**Task requirements**: Copy each line of the data below with the word "till".

Saved data entries
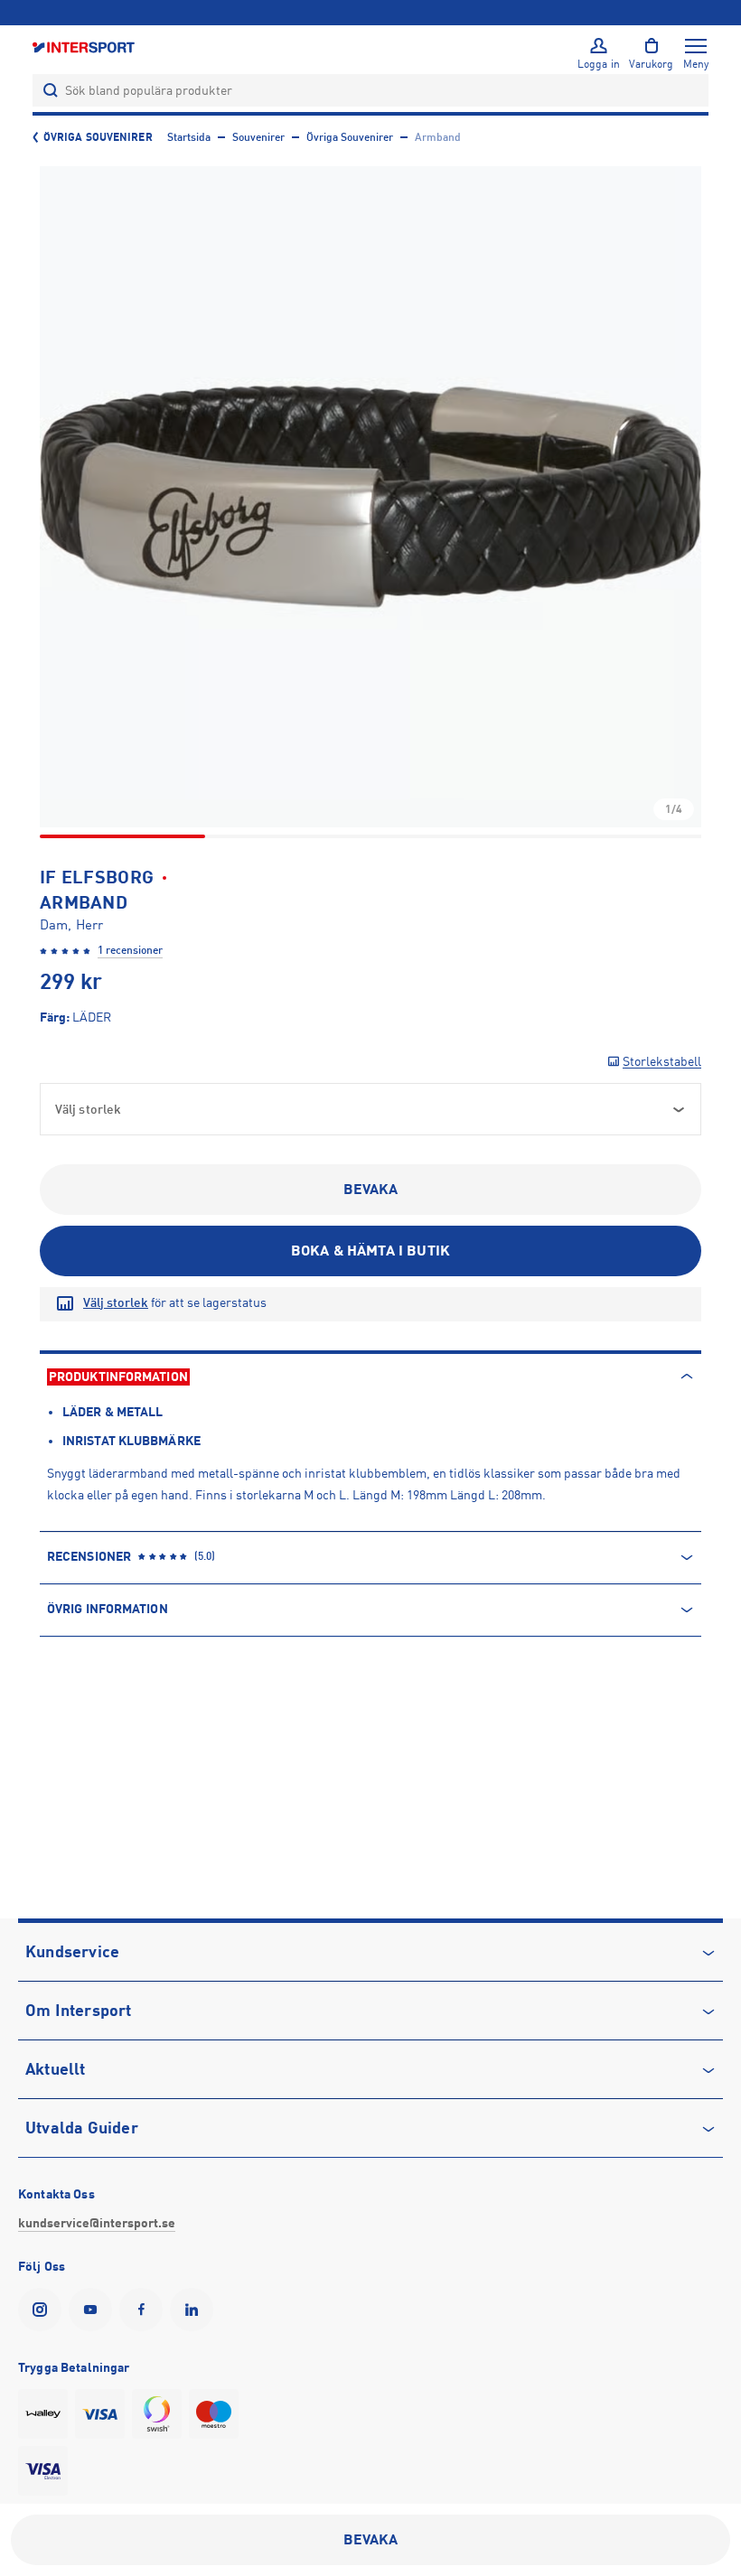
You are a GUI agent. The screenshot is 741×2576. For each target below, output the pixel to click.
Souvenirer (258, 137)
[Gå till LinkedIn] (195, 2309)
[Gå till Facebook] (144, 2309)
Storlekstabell (662, 1061)
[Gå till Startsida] (85, 46)
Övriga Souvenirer (98, 137)
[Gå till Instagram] (43, 2309)
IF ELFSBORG (97, 877)
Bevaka (371, 1189)
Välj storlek (115, 1302)
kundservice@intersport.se (96, 2223)
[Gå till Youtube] (94, 2309)
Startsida (189, 137)
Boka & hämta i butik (370, 1251)
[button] (370, 496)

**Response below**:
[Gå till LinkedIn] (195, 2309)
[Gå till Facebook] (144, 2309)
[Gå till Startsida] (85, 46)
[Gå till Instagram] (43, 2309)
[Gå till Youtube] (94, 2309)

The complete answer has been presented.